**Problem to solve**
Your answer should be an exact copy of the data.
┏━━
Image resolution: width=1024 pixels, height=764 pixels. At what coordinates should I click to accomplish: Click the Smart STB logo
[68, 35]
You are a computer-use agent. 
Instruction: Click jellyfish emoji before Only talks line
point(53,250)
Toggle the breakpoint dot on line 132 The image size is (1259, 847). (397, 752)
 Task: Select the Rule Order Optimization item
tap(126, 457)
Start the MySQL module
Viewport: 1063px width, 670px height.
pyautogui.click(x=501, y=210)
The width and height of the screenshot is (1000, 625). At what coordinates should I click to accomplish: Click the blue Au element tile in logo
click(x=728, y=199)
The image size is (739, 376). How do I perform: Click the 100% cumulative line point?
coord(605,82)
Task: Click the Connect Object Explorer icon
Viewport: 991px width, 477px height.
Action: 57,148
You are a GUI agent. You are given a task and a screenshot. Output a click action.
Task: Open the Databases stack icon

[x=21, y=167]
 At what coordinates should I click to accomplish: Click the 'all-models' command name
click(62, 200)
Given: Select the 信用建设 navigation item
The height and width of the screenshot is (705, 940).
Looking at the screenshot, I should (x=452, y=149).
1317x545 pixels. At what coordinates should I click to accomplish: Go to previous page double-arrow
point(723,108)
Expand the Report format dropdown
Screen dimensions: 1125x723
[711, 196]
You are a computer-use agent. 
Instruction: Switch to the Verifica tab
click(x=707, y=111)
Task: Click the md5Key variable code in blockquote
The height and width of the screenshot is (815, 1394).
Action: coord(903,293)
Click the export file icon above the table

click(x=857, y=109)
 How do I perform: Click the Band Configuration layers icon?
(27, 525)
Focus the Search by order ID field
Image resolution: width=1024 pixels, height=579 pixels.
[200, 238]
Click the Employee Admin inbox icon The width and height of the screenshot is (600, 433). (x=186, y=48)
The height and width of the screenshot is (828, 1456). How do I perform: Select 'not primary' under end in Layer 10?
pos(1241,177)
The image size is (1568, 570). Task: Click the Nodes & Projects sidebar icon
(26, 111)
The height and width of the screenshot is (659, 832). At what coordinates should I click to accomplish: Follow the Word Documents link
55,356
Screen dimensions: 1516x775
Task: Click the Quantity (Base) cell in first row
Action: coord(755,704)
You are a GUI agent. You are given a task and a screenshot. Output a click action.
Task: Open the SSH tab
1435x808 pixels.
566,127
┗━━
**Written solution**
Image resolution: width=1024 pixels, height=764 pixels. At what coordinates should I click to accomplish: Click the Smart STB logo
[68, 35]
You are a computer-use agent. 
Instruction: Click jellyfish emoji before Only talks line
point(53,250)
Toggle the breakpoint dot on line 132 The image size is (1259, 847). (397, 752)
 Task: Select the Rule Order Optimization item
tap(126, 457)
Start the MySQL module
Viewport: 1063px width, 670px height.
pyautogui.click(x=501, y=210)
The width and height of the screenshot is (1000, 625). At what coordinates should I click to accomplish: Click the blue Au element tile in logo
click(x=728, y=199)
The image size is (739, 376). How do I perform: Click the 100% cumulative line point?
coord(605,82)
Task: Click the Connect Object Explorer icon
Viewport: 991px width, 477px height.
Action: 57,148
You are a GUI agent. You are given a task and a screenshot. Output a click action.
Task: Open the Databases stack icon

[x=21, y=167]
 At what coordinates should I click to accomplish: Click the 'all-models' command name
click(62, 200)
Given: Select the 信用建设 navigation item
The height and width of the screenshot is (705, 940).
Looking at the screenshot, I should (x=452, y=149).
1317x545 pixels. At what coordinates should I click to accomplish: Go to previous page double-arrow
point(723,108)
Expand the Report format dropdown
Screen dimensions: 1125x723
[711, 196]
You are a computer-use agent. 
Instruction: Switch to the Verifica tab
click(x=707, y=111)
Task: Click the md5Key variable code in blockquote
The height and width of the screenshot is (815, 1394).
Action: coord(903,293)
Click the export file icon above the table

click(x=857, y=109)
 How do I perform: Click the Band Configuration layers icon?
(27, 525)
Focus the Search by order ID field
Image resolution: width=1024 pixels, height=579 pixels.
[200, 238]
Click the Employee Admin inbox icon The width and height of the screenshot is (600, 433). (x=186, y=48)
The height and width of the screenshot is (828, 1456). How do I perform: Select 'not primary' under end in Layer 10?
pos(1241,177)
The image size is (1568, 570). Task: Click the Nodes & Projects sidebar icon
(26, 111)
The height and width of the screenshot is (659, 832). At what coordinates should I click to accomplish: Follow the Word Documents link
55,356
Screen dimensions: 1516x775
Task: Click the Quantity (Base) cell in first row
Action: coord(755,704)
You are a GUI agent. You are given a task and a screenshot. Output a click action.
Task: Open the SSH tab
1435x808 pixels.
566,127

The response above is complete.